Ignite the Stars by Maura Milan
Publication Date: September 4, 2018
Summary from NetGalley:
Everyone in the universe knows his name. Everyone in the universe fears him. But no one realizes that notorious outlaw Ia Cōcha is a seventeen-year-old girl.
A criminal mastermind and unrivaled pilot, Ia has spent her life terrorizing the Olympus Commonwealth, the imperialist nation that destroyed her home. When the Commonwealth captures her and her true identity is exposed, they see Ia’s age and talent as an opportunity: by forcing her to serve them, they will prove that no one is beyond their control.

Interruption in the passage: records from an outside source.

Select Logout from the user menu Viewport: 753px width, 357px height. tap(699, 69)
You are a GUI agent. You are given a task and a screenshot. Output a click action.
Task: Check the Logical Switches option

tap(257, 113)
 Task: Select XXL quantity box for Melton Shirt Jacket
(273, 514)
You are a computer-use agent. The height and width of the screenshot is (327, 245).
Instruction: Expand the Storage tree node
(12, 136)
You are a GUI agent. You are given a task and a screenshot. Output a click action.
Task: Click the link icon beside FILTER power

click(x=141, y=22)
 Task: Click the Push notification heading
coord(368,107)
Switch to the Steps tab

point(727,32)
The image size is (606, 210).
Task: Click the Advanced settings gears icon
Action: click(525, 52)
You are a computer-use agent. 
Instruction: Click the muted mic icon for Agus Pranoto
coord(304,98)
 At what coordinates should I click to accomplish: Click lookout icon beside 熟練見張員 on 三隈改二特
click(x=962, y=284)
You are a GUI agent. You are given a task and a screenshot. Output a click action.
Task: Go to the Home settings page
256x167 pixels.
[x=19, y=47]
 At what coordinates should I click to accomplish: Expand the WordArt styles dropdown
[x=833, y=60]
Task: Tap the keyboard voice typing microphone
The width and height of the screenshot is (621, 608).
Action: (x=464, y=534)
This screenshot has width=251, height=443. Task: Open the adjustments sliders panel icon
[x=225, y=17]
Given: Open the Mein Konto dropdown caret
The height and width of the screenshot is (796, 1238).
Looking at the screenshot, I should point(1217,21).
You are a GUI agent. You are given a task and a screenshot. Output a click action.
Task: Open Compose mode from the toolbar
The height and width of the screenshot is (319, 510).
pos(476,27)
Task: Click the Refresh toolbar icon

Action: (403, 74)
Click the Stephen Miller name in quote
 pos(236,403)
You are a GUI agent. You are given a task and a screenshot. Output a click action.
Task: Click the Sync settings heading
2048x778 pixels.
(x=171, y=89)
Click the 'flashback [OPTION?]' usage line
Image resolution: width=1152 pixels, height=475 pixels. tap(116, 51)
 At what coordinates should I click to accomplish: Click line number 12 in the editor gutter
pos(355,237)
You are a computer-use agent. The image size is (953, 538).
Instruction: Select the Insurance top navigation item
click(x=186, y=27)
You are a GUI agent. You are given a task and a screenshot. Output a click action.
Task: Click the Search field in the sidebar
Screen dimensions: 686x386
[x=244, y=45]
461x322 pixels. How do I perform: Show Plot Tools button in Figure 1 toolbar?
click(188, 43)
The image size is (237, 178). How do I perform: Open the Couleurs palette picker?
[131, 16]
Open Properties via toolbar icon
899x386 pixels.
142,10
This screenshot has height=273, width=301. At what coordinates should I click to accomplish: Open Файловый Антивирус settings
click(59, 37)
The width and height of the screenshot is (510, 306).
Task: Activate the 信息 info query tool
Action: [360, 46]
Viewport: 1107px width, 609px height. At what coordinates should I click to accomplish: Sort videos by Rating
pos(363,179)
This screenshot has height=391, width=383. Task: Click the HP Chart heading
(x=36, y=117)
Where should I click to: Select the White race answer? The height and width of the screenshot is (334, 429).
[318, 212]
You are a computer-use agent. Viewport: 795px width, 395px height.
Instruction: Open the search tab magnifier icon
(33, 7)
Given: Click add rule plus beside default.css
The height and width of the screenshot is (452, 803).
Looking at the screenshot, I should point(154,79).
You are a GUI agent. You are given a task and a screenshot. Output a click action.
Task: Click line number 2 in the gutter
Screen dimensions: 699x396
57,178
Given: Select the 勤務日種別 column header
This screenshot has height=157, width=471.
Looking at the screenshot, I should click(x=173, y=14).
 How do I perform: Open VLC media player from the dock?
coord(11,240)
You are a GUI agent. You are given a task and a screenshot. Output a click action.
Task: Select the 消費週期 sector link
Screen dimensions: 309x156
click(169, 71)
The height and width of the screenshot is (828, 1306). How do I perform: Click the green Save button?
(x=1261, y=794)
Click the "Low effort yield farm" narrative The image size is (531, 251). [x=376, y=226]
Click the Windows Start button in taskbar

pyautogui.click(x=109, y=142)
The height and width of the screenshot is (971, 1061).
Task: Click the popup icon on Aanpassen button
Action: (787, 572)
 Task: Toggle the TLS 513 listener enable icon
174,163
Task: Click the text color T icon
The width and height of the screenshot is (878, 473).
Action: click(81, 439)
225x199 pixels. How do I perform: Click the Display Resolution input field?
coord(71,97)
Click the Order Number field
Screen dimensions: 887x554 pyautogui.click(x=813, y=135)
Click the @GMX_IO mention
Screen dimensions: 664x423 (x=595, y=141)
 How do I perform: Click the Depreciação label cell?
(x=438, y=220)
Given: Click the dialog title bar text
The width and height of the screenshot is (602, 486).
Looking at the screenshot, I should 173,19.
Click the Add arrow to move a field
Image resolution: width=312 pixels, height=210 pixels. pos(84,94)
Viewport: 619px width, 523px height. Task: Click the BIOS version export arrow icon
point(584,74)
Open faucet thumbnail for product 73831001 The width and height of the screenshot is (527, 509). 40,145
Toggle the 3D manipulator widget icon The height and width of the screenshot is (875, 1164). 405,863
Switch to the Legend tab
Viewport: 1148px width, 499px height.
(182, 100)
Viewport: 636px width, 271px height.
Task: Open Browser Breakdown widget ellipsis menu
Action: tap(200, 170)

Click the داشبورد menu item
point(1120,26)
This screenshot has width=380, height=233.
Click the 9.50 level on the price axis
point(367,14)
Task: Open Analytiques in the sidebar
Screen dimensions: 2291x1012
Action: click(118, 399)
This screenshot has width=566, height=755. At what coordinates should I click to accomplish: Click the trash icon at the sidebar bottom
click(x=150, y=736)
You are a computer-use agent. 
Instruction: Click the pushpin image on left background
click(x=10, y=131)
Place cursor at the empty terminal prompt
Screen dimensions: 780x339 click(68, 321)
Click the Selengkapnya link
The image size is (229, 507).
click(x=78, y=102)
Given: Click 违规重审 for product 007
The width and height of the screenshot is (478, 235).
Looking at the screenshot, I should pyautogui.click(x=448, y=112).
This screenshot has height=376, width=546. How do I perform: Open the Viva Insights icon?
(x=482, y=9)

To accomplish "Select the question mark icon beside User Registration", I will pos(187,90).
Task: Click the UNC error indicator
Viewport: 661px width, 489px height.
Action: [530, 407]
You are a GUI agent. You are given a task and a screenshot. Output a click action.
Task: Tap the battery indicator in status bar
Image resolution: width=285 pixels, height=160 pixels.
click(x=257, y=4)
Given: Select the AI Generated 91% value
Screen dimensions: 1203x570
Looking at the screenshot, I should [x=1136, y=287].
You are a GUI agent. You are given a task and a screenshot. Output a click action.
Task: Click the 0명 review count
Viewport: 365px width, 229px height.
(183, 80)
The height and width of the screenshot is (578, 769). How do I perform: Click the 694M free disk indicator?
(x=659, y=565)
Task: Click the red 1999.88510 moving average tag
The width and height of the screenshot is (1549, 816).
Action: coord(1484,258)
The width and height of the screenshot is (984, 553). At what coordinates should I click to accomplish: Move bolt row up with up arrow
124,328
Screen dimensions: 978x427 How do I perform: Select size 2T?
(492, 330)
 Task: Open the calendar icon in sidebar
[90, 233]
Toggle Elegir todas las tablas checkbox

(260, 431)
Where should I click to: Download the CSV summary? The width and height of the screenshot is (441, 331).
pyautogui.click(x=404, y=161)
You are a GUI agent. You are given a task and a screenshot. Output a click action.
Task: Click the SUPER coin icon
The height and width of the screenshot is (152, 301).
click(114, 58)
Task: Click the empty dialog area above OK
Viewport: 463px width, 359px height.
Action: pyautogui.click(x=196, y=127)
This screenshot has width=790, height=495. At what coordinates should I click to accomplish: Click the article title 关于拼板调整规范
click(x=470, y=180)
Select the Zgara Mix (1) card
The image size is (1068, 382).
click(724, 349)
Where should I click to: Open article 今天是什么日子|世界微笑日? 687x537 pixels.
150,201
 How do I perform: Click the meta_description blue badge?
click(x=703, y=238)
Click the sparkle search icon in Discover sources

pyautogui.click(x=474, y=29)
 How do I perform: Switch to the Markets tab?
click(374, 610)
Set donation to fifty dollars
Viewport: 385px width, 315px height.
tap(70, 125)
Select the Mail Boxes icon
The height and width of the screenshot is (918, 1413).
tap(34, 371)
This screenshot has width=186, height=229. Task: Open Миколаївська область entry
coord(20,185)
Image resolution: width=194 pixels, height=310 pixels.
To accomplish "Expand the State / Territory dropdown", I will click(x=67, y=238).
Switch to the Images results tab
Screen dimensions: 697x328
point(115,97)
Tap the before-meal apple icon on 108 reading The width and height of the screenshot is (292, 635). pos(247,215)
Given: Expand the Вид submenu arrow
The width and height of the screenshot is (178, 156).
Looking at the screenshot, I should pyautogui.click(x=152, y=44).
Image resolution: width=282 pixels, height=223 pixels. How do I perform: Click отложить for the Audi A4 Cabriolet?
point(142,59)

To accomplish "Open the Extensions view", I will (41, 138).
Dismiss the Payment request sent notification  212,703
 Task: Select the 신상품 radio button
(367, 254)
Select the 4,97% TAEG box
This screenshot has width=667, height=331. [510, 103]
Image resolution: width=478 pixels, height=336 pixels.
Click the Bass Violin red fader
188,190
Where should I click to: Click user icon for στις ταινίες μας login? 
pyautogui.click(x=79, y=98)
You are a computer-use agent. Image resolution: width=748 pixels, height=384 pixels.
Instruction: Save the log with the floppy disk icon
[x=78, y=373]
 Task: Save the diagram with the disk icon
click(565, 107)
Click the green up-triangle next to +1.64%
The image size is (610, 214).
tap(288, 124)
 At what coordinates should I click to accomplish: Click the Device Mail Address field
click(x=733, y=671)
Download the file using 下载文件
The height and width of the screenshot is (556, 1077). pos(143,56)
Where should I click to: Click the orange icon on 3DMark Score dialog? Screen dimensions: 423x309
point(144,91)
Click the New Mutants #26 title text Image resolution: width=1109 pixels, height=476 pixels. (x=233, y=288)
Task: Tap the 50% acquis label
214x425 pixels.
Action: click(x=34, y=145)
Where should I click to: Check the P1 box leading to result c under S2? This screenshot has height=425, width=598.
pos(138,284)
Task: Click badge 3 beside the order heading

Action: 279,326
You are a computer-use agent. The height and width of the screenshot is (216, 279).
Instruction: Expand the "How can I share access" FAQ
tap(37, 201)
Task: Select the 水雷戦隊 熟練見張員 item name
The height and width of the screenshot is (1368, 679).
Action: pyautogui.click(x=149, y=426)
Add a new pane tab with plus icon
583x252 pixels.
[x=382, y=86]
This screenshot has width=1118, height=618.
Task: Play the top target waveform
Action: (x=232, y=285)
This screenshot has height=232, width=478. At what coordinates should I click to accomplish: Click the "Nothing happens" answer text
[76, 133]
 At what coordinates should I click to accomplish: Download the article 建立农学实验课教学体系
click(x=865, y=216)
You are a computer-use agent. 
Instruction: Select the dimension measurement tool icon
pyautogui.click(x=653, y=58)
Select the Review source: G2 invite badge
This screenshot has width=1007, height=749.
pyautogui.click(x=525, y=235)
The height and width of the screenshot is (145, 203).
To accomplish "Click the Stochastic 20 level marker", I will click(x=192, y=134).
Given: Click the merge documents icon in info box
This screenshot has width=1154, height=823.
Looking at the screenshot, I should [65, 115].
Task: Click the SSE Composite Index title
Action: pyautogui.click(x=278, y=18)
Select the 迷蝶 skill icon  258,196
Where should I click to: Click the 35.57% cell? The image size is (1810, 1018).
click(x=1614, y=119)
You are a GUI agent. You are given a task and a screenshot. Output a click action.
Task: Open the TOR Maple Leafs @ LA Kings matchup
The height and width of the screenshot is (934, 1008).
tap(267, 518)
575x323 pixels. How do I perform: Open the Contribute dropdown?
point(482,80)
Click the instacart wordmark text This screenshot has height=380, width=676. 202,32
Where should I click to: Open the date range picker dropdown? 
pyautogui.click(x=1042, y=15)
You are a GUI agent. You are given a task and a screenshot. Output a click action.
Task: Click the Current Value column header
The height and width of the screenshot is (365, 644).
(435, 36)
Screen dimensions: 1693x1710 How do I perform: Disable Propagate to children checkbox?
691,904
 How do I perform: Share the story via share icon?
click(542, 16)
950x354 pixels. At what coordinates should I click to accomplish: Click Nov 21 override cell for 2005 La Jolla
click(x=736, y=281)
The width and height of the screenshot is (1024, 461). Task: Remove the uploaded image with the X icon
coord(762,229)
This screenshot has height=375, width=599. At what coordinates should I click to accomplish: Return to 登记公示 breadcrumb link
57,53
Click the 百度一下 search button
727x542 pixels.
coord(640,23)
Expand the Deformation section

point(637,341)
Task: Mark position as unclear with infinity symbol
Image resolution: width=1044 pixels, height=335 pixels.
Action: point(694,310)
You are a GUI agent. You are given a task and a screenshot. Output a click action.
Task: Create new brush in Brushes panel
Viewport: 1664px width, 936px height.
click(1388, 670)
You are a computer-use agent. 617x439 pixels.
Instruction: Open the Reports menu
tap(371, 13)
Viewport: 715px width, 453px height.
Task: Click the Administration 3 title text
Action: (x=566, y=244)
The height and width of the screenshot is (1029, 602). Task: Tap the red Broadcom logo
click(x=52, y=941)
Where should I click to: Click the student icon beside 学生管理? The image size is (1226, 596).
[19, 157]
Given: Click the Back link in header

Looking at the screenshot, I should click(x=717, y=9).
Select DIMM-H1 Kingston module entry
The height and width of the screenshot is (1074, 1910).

Soon, Ia is trapped at the Commonwealth’s military academy, desperately plotting her escape. But new acquaintances—including Brinn, a seemingly average student with a closely-held secret, and their charming Flight Master, Knives—cause Ia to question her own alliances. Can she find a way to escape the Commonwealth’s clutches before these bonds deepen?
ARC provided by Albert Whitman & Company via NetGalley for an honest review.
This is a solid science fiction adventure that was a lot of fun to read. You really need to suspend disbelief that whole premise of a 17 year old being the dreaded notorious outlaw Ia Cocha, and that once she is caught she is sent to a military academy as her punishment, you are in for a really good story with some great female characters and a light romance.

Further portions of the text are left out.